■ Source text ■
## start
By Madeline Adamo, UCLA

On paper, Joe Way’s job at UCLA might sound like he’s implementing wall-sized transparent computer screens and holographic telepresence on campus. And if that technology were readily available today, there’s no doubt he would be bringing it to Westwood. 

Until then, UCLA’s executive director of digital spaces is working to make technology more consistent across campus and planning future digital infrastructure to benefit the Bruin community. Think video systems in residence halls — similar to those in hotels — that learn users’ habits and needs or digital wayfinding signage that better integrates emergency messaging on campus. 

Way, who joined UCLA almost a year ago, has plenty of experience in educational technology. His current role in UCLA IT Services was created to help lead the Digital Campus Roadmap — an initiative providing the pathway for an information technology support model that helps advance goal 4 of the UCLA’s Strategic Plan: to elevate teaching in a way that centers on inclusive excellence.
## end
■ Request A ■
In the UCLA article, what is Joe Way's job title?
■ Request B ■
Return the passage of the UCLA article starting with "Until then, UCLA’s" and going on through "messaging on campus.", copied word for word.
The entries come from a separate, unrelated source.

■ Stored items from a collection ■
## start
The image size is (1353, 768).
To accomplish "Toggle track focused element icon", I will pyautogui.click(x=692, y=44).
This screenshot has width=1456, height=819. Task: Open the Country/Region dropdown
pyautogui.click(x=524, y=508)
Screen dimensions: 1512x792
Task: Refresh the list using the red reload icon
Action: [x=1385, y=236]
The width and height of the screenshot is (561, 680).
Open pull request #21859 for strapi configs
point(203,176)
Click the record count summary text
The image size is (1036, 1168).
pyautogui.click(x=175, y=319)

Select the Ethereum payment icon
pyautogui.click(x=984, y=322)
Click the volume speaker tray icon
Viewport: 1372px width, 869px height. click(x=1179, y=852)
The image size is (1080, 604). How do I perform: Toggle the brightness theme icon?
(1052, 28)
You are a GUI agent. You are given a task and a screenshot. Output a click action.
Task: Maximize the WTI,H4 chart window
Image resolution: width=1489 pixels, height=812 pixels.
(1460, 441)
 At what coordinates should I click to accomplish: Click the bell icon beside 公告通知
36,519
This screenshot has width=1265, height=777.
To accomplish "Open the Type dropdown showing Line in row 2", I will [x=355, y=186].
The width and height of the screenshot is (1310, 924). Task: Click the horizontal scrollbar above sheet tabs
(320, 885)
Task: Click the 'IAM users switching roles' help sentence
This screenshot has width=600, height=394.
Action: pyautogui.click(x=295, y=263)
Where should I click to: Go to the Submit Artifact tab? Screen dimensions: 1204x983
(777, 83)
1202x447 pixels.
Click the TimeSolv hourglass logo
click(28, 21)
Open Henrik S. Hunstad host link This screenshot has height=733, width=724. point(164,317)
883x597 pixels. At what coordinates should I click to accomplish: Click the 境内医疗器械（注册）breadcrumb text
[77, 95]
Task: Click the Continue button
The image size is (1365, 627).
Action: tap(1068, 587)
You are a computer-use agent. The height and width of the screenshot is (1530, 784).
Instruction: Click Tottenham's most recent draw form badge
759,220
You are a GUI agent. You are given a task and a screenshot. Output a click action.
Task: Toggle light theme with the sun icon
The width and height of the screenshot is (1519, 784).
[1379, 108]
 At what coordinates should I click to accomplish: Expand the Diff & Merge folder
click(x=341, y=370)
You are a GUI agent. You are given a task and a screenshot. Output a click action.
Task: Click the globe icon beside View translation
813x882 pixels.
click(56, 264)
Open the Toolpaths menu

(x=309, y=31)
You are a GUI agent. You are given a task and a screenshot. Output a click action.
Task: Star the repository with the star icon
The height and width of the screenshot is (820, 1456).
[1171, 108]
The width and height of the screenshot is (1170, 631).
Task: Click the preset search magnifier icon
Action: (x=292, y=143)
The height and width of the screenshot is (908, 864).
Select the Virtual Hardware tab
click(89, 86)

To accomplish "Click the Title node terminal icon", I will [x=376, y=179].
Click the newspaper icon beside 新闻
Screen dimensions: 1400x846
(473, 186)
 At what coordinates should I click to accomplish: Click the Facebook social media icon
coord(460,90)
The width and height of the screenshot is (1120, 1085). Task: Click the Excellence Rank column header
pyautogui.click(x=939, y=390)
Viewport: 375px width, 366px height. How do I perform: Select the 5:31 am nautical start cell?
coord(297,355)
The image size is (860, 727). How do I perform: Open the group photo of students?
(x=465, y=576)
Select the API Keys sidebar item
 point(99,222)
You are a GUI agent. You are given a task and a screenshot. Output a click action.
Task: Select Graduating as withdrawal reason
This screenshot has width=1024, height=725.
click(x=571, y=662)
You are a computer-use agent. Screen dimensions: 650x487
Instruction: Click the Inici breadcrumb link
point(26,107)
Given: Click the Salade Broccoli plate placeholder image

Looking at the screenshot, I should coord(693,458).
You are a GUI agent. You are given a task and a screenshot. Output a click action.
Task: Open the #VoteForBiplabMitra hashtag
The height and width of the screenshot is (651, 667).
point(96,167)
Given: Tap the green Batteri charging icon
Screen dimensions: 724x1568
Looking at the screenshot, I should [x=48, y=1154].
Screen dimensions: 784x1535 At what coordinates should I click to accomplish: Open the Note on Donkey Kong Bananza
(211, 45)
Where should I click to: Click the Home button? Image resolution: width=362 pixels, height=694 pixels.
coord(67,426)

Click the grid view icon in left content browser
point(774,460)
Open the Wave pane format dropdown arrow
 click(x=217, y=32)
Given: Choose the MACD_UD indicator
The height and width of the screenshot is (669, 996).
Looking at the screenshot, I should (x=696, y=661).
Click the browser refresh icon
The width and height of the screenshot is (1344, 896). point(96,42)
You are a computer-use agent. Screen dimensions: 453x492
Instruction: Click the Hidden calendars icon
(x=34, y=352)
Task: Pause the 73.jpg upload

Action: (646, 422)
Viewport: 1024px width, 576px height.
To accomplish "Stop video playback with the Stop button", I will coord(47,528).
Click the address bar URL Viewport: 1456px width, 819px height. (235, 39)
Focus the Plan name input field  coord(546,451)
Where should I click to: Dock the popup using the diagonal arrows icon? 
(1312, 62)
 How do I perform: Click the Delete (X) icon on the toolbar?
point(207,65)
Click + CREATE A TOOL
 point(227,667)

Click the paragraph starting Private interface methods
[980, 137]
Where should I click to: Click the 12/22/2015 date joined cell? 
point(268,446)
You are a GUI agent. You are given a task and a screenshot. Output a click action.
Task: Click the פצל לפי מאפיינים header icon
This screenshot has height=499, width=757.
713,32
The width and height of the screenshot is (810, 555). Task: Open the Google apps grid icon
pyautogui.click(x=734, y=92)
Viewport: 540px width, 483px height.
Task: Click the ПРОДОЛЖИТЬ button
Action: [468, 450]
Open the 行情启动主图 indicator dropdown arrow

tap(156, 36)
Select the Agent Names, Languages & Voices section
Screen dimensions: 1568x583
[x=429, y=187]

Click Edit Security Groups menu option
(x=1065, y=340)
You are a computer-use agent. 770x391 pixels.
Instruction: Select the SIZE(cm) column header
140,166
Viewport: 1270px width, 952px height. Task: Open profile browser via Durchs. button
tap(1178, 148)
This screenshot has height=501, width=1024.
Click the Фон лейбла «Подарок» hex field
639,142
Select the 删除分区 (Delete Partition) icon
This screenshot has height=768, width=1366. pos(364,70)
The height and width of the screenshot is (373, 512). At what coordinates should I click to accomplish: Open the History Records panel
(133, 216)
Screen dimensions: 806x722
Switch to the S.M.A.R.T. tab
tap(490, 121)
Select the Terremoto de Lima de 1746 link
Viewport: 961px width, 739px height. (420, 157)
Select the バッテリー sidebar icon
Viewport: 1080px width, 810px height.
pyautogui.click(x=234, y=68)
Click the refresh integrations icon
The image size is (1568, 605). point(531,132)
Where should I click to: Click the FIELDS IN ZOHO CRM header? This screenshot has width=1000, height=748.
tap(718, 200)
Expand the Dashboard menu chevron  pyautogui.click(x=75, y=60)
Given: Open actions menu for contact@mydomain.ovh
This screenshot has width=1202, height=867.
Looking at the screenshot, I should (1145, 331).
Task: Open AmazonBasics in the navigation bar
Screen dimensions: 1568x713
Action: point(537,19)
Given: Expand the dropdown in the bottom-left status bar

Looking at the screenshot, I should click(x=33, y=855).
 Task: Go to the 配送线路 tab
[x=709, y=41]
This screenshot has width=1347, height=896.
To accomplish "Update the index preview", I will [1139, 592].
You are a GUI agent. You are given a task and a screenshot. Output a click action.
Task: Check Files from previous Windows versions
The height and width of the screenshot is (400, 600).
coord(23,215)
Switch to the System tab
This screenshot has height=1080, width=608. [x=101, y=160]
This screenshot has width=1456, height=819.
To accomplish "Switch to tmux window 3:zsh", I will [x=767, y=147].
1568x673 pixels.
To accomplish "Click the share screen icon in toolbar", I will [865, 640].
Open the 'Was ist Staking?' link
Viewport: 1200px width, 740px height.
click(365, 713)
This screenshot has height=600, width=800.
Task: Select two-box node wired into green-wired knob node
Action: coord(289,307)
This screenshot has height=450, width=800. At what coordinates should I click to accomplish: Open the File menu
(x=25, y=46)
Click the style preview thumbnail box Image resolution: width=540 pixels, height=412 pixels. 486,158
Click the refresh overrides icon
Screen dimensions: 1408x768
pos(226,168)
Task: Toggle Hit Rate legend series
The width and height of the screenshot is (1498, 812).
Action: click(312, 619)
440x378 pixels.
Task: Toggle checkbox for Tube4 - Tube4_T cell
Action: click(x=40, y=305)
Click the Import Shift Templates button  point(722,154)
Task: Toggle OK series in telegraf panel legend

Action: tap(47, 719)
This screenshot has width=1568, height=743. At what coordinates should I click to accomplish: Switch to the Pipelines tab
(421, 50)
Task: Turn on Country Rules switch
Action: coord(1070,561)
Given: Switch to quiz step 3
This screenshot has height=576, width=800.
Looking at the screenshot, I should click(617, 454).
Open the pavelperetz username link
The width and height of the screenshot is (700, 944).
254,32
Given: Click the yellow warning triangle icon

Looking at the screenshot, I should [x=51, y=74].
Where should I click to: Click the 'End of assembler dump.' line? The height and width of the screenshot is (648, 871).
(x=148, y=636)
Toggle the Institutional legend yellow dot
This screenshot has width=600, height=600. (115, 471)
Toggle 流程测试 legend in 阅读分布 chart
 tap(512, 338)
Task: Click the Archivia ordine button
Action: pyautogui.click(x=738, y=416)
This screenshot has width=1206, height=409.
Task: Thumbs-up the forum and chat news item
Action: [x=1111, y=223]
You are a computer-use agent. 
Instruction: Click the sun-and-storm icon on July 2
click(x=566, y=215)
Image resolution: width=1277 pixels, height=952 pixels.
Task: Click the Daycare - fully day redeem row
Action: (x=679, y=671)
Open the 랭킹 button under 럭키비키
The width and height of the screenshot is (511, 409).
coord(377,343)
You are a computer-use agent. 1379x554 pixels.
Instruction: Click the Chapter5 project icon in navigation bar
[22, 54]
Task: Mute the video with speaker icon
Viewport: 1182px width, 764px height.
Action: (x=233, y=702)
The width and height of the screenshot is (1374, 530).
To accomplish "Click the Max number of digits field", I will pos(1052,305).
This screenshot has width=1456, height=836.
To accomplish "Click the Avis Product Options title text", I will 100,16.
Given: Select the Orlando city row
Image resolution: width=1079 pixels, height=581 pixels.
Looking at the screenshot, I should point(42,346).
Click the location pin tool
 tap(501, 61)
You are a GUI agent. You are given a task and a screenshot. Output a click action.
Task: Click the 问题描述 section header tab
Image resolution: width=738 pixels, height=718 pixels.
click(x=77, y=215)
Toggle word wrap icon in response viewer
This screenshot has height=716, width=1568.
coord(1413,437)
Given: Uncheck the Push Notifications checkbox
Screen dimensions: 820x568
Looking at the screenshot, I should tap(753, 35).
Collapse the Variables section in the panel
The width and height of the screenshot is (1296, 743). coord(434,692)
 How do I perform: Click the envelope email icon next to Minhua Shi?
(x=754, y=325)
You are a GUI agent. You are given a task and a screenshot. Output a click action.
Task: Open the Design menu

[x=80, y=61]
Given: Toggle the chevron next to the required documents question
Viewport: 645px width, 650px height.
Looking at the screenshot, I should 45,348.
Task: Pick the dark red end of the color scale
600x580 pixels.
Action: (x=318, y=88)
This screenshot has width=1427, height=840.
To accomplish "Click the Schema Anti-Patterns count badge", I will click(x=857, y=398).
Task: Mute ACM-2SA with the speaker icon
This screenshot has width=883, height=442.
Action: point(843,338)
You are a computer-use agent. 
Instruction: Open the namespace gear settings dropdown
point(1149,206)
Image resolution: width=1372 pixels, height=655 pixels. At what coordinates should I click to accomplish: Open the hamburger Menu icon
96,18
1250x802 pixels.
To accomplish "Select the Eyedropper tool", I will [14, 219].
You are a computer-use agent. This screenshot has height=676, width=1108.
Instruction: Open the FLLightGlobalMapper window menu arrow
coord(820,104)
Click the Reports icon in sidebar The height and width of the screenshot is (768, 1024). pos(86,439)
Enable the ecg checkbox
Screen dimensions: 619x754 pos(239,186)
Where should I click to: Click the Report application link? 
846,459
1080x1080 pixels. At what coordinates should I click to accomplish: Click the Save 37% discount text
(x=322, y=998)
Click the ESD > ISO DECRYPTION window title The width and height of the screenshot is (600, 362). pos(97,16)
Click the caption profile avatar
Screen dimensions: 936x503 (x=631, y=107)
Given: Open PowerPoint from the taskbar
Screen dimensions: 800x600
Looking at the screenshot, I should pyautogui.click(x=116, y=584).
## end
■ Task output A ■
Executive director of digital spaces

■ Task output B ■
Until then, UCLA’s executive director of digital spaces is working to make technology more consistent across campus and planning future digital infrastructure to benefit the Bruin community. Think video systems in residence halls — similar to those in hotels — that learn users’ habits and needs or digital wayfinding signage that better integrates emergency messaging on campus.